LPG tanker Gaz Nordsee. Her magnificent 1:100 scale yard model is the work of Christel Stührmann. This one belongs to a collection of ship models from the Detjen shipping company that was generously given as a permanent loan to the museum by Mareike Janssen. They are displayed on deck 9 of the museum.
In November 1980, the shipping company Friedrich A. Detjen ordered two 5900 DWT tankers from Jos. L. Meyer in Papenburg as contract shipowners for the Kommanditgesellschaft ‚Pacific‘ Schiffahrtsgesellschaft mbH & Co. These were put into service at the end of November 1981 as Gaz Pacific and in mid-February 1982 as Gaz Nordsee. The cargo tanks of these two vessels, with a total capacity of 5667 cubic metres each, were suitable for the transport of propylene, propane, N-burane, propane-butane, pro-pylene oxide, vinyl chloride, butylene and ammonia. This type of liquid bulk cargo carriers are usually known as LPG tankers. LPG stands for Liquified Petroleum Gas, the hydrocarbon fuel commonly known known as propane or butane. The tanks were designed for a maximum pressure of 7.5 bar and 70% vacuum as well as a lowest transport temperature of -48° Celsius. The system allowed the cargo to be kept at any desired working temperature, which allowed them to take cargo from and unload it to almost any type of storage facility. With a total pump capacity of 500 cbm/h, the total discharge time was about twelve hours. Both vessels entered long-term time charters with several companies.
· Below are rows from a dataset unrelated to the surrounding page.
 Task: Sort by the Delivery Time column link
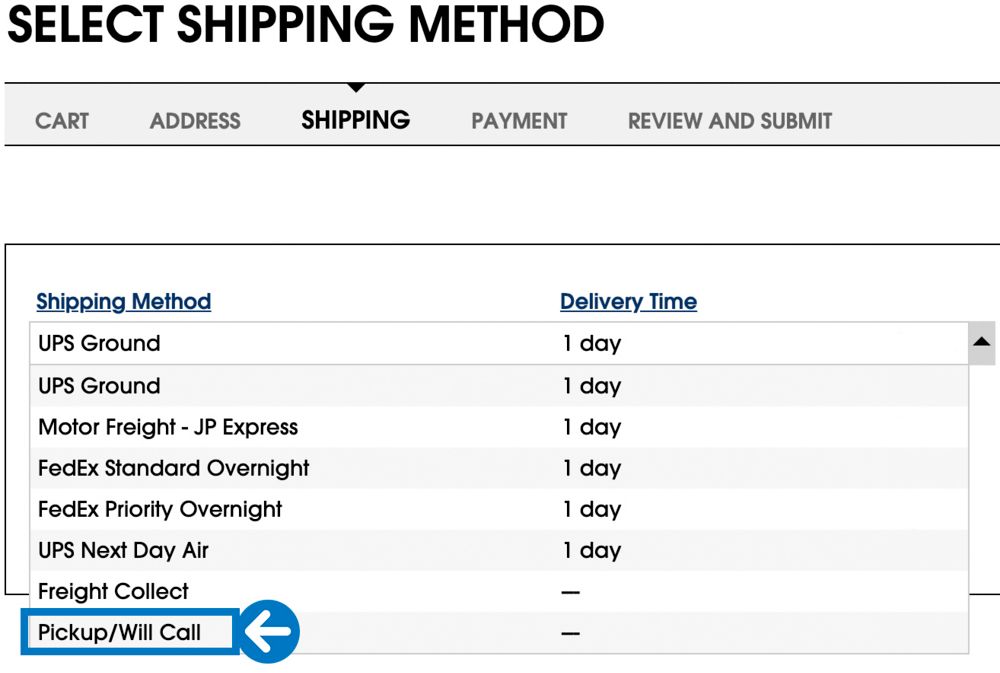[627, 301]
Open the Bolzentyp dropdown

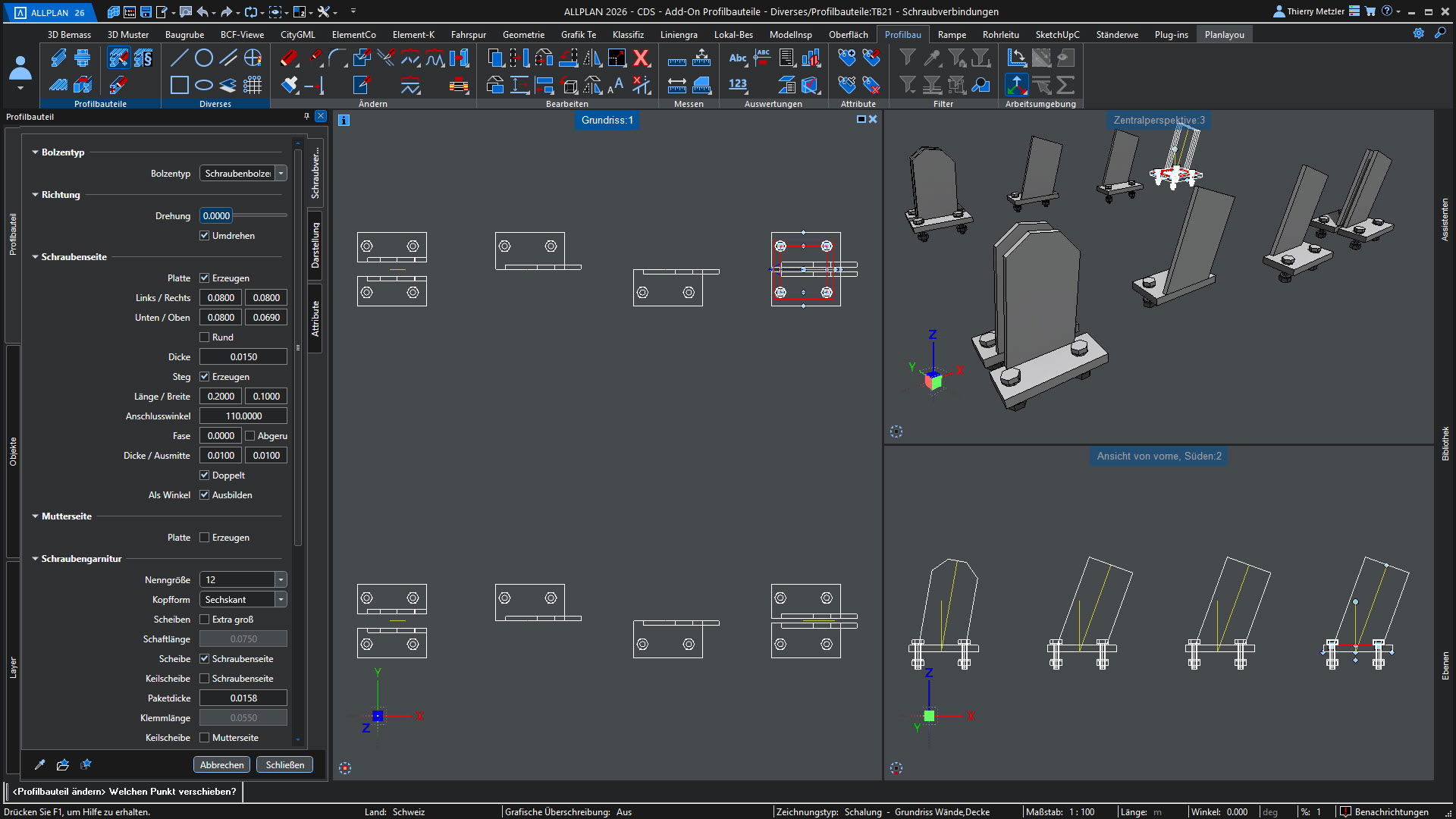pos(281,174)
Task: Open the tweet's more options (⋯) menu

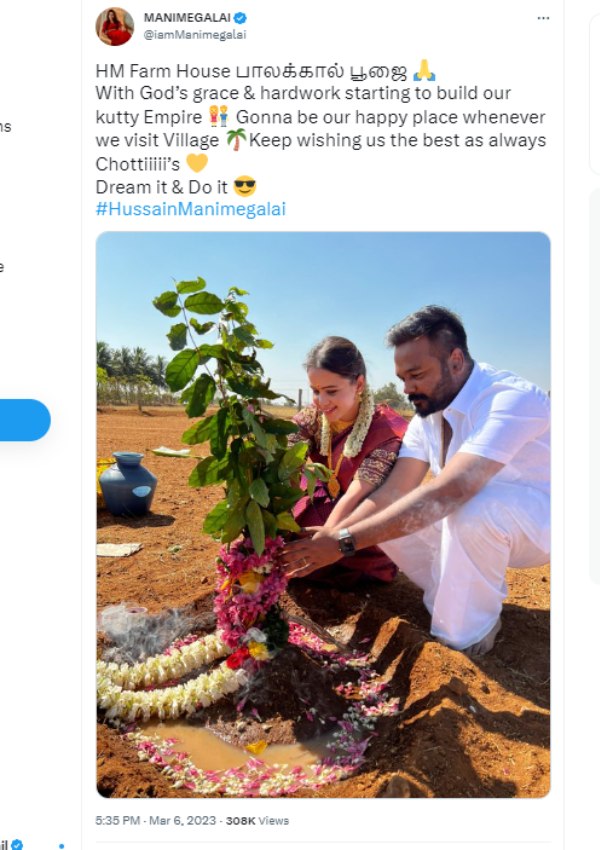Action: coord(544,18)
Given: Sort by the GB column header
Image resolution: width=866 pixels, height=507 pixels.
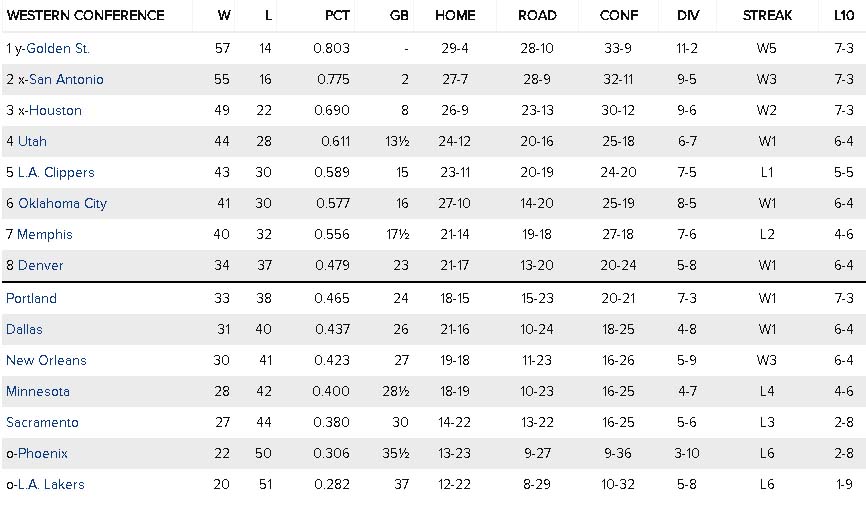Looking at the screenshot, I should [x=398, y=15].
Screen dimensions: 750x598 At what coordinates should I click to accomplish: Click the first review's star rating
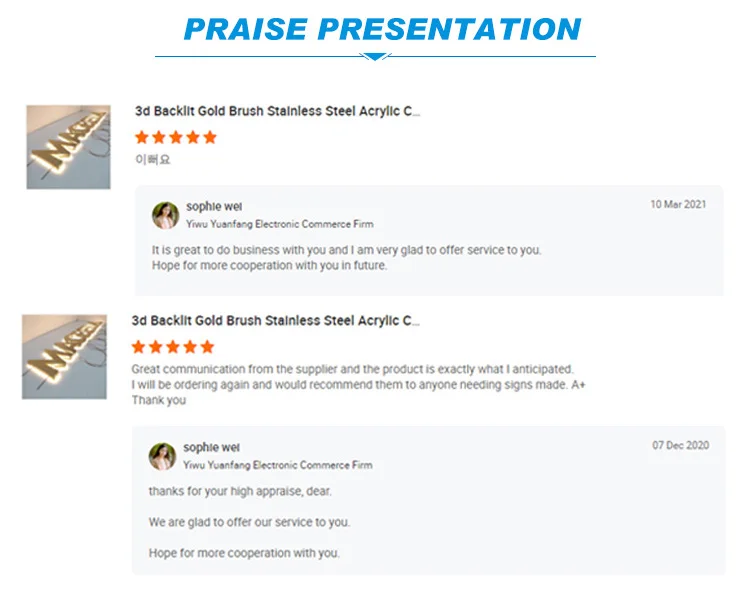[x=175, y=137]
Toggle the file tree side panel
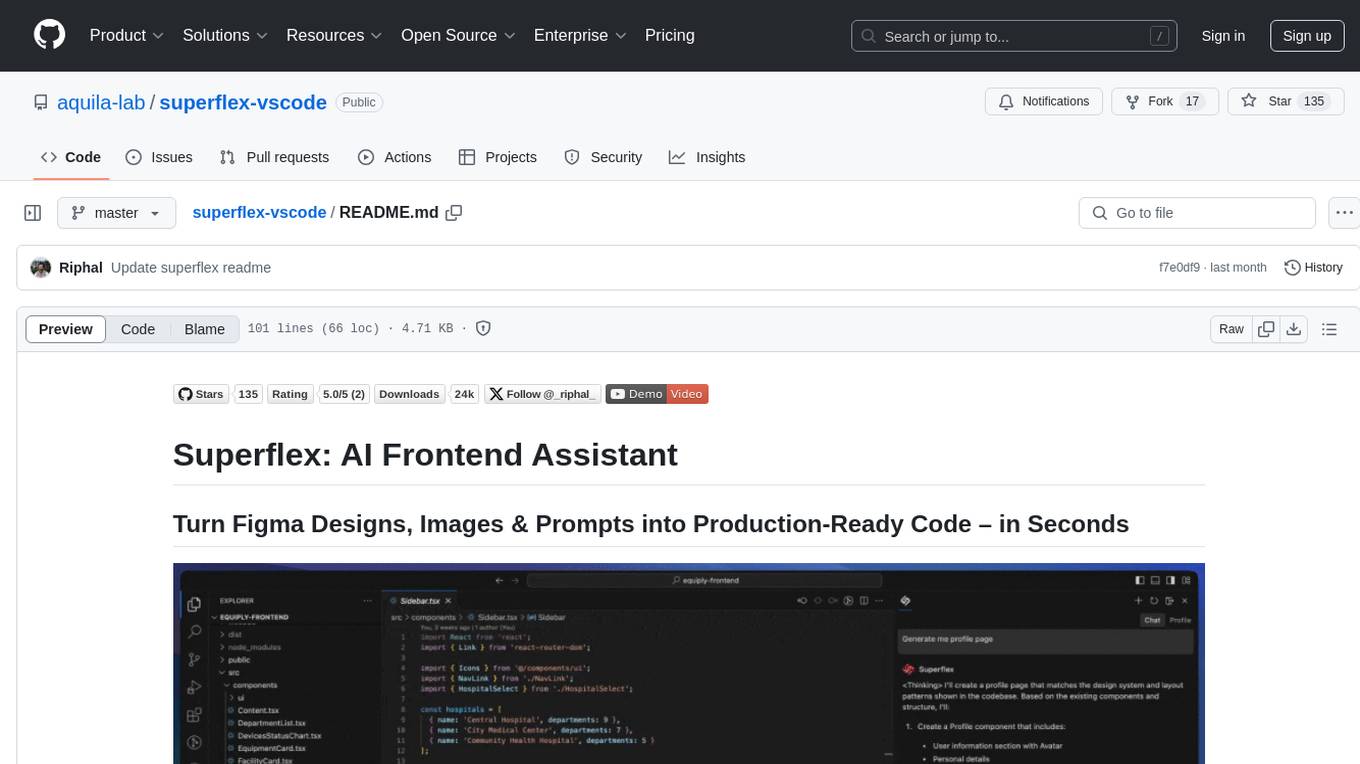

In the case of the Gaz Nordsee, this situation lasted until 1988. For the next two years she had Norwegian owners and was renamed Norgas Traveller. From 1990 on, she had Portuguese owners as the Galp Faro. In 1998 she was detained in Southampton for reasons we don’t have data about. In 2003 she changed owners and name again. She sailed under the flag of Panamá and the name Virgen del Carmen III until 2011, when she was finally sold for scrapping to the Lucky Steel Industries company in Alang, India.
Her magnificent 1:100 scale yard model is the work of Christel Stührmann. This one belongs to a collection of ship models from the Detjen shipping company that was generously given as a permanent loan to the museum by Mareike Janssen. They are displayed on deck 9 of the museum.